Problem Description
FatMouse prepared M pounds of cat food, ready to trade with the cats guarding the warehouse containing his favorite food, JavaBean.
The warehouse has N rooms. The i-th room contains J[i] pounds of JavaBeans and requires F[i] pounds of cat food. FatMouse does not have to trade for all the JavaBeans in the room, instead, he may get J[i]* a% pounds of JavaBeans if he pays F[i]* a% pounds of cat food. Here a is a real number. Now he is assigning this homework to you: tell him the maximum amount of JavaBeans he can obtain.
Input
The input consists of multiple test cases. Each test case begins with a line containing two non-negative integers M and N. Then N lines follow, each contains two non-negative integers J[i] and F[i] respectively. The last test case is followed by two -1’s. All integers are not greater than 1000.

——————

书面练习 A.
将清单中从含有"You are a computer-use agent. This"的那一行到清单末尾（含首尾两端）的内容转写为两列 CSV，列名为"文本"和"答案"，每项占一行，各值分别放入一个带引号的字段，其中的换行改为空格；结果中不要包含图片。

给定清单.
——————

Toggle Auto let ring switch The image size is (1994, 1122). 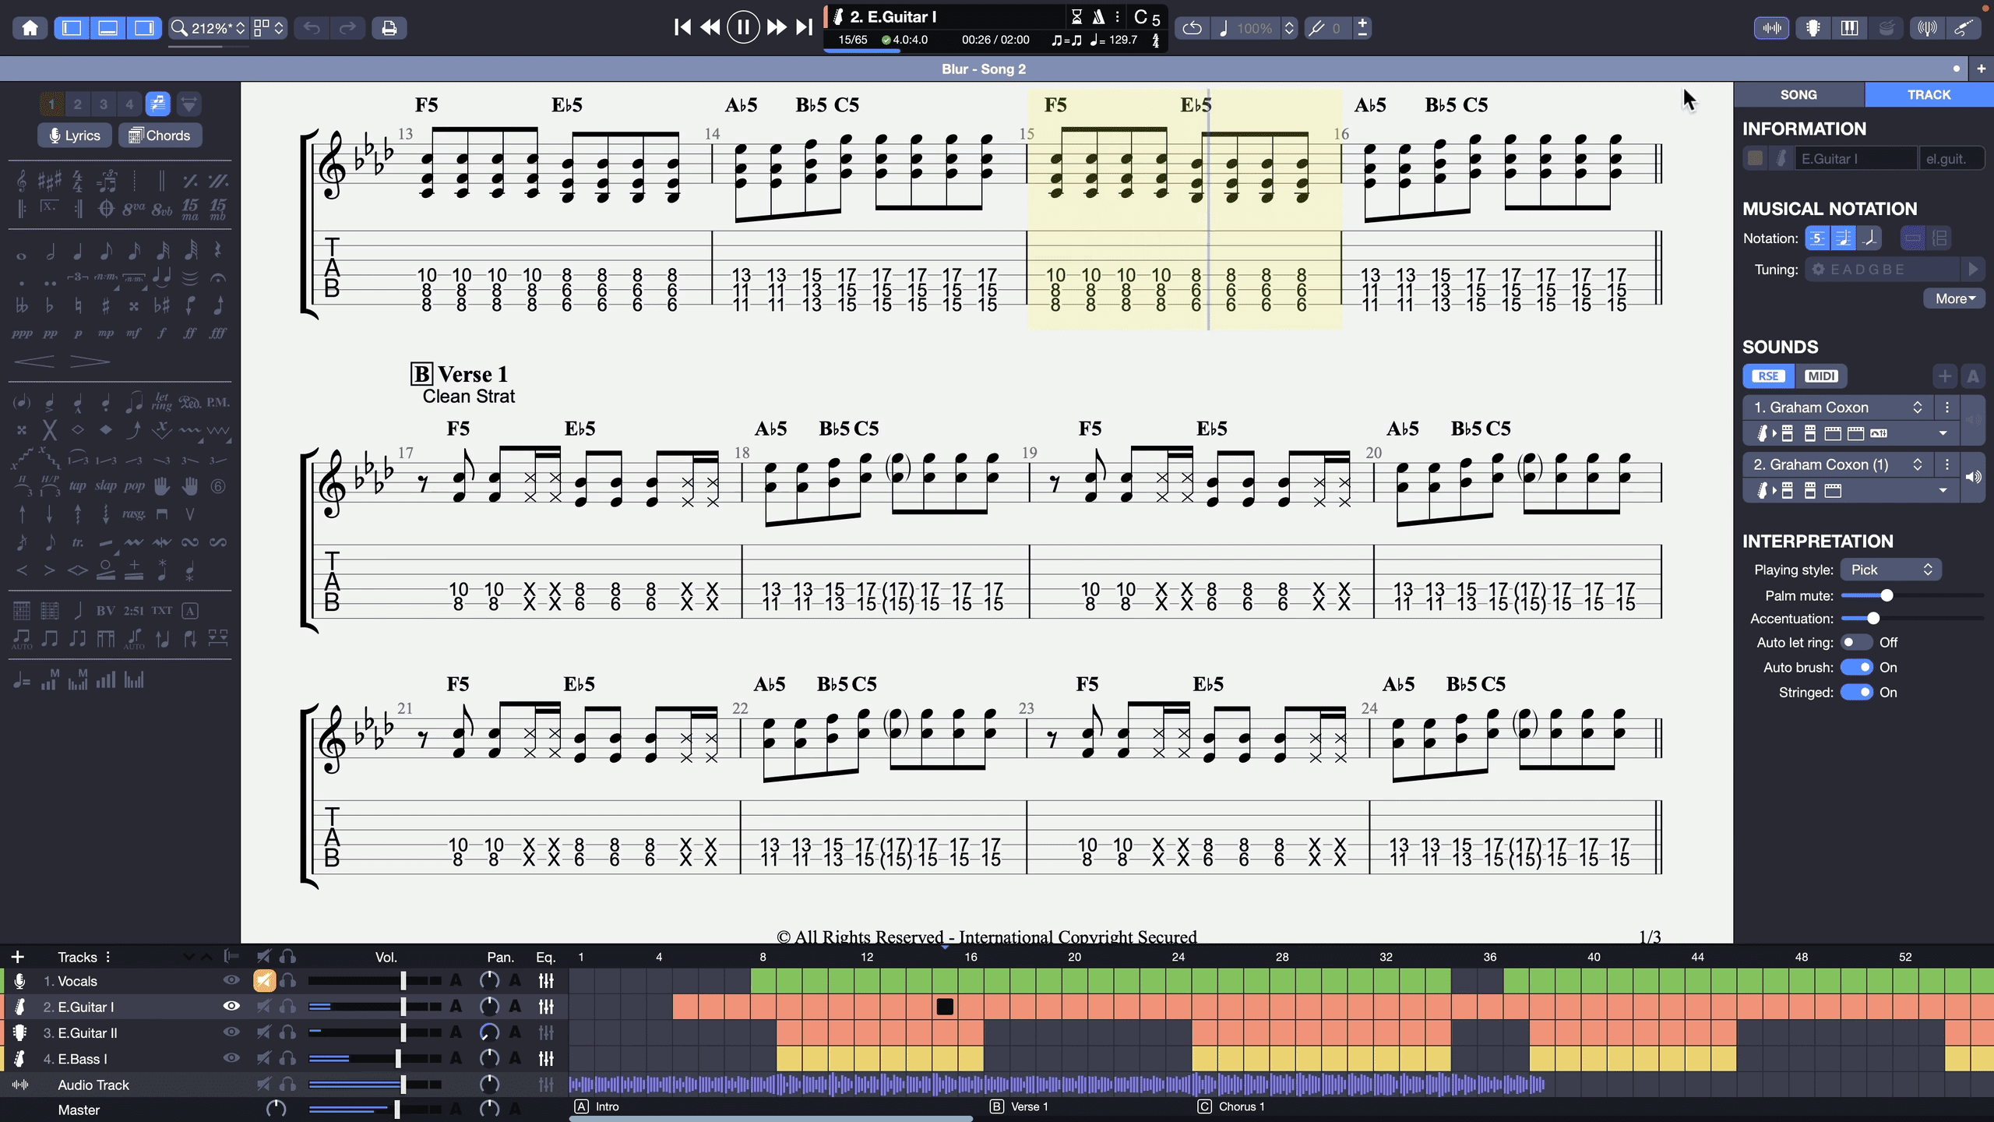pos(1855,643)
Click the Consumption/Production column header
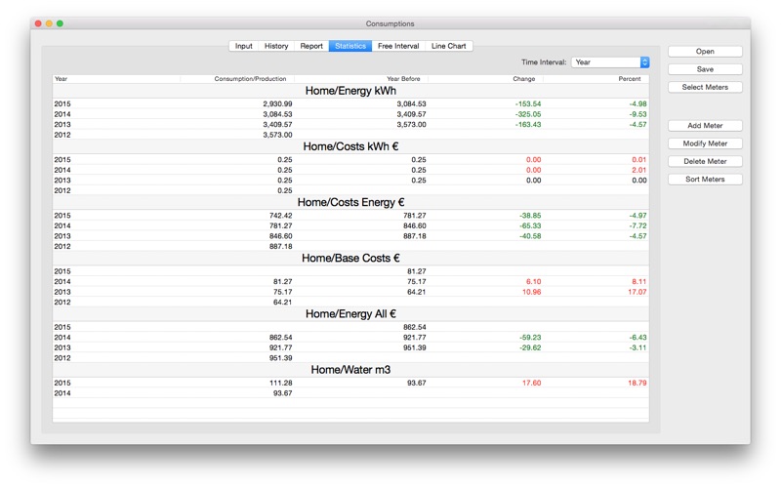The width and height of the screenshot is (781, 488). [x=237, y=79]
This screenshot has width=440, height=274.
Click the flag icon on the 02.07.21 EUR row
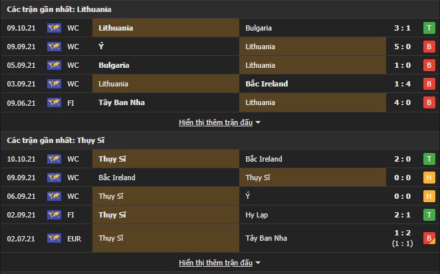coord(54,237)
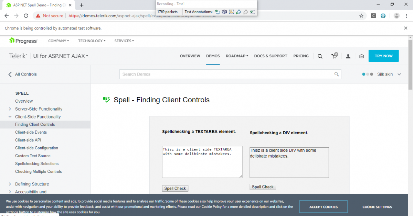
Task: Switch to the DEMOS tab
Action: pos(213,56)
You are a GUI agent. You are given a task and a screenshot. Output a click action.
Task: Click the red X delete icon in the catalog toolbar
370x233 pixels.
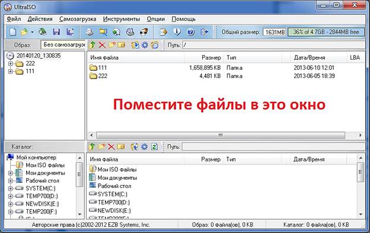(x=111, y=147)
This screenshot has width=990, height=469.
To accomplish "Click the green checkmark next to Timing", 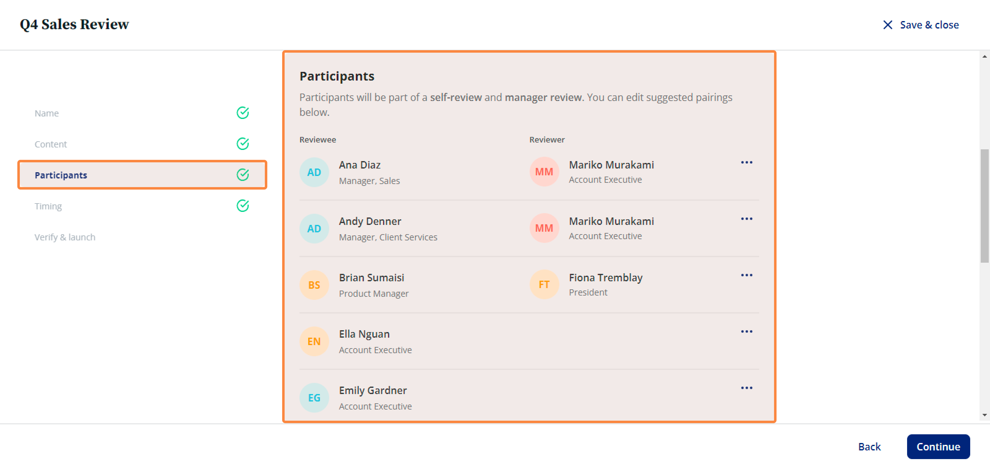I will [x=243, y=206].
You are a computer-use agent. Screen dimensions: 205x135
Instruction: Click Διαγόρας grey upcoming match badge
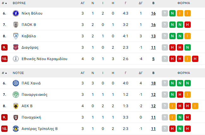click(165, 47)
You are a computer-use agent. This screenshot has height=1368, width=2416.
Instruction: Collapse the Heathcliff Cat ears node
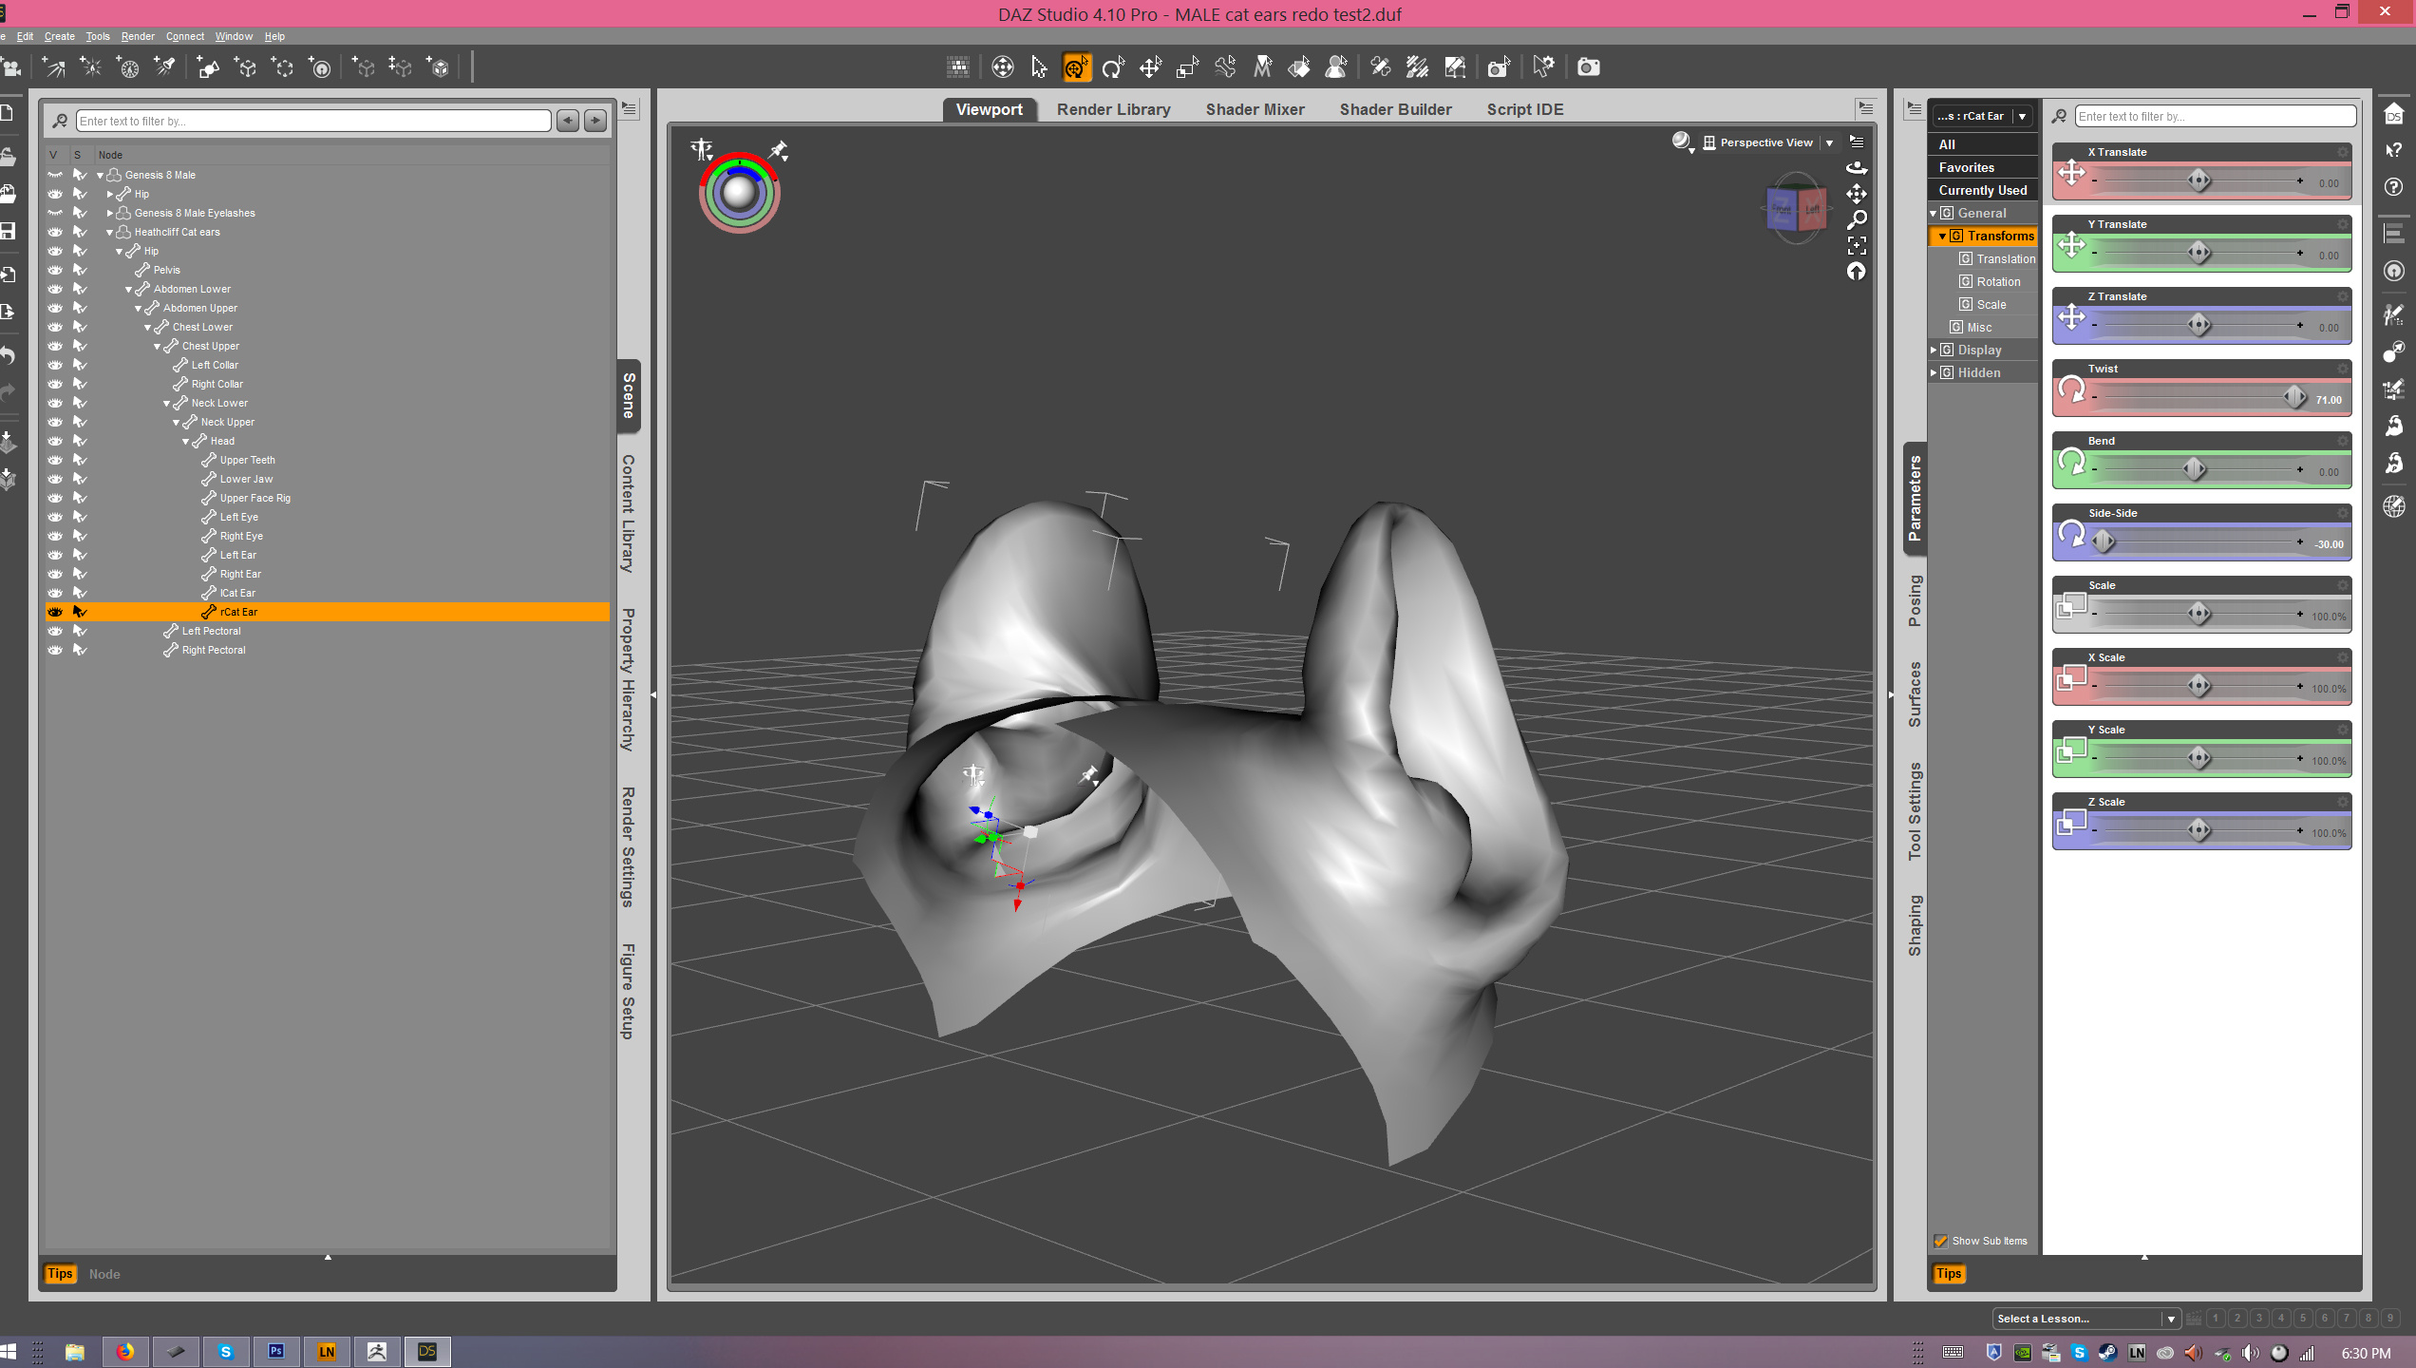click(x=110, y=232)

——————

书面练习 B.
逐字照录 FatMouse 题目中从"Problem Description"到"favorite food, JavaBean."的部分。

完整输出 A.
文本,答案
"You are a computer-use agent. This screenshot has height=1368, width=2416. Instruction: Collapse the Heathcliff Cat ears node","click(x=110, y=232)"

完整输出 B.
Problem Description
FatMouse prepared M pounds of cat food, ready to trade with the cats guarding the warehouse containing his favorite food, JavaBean.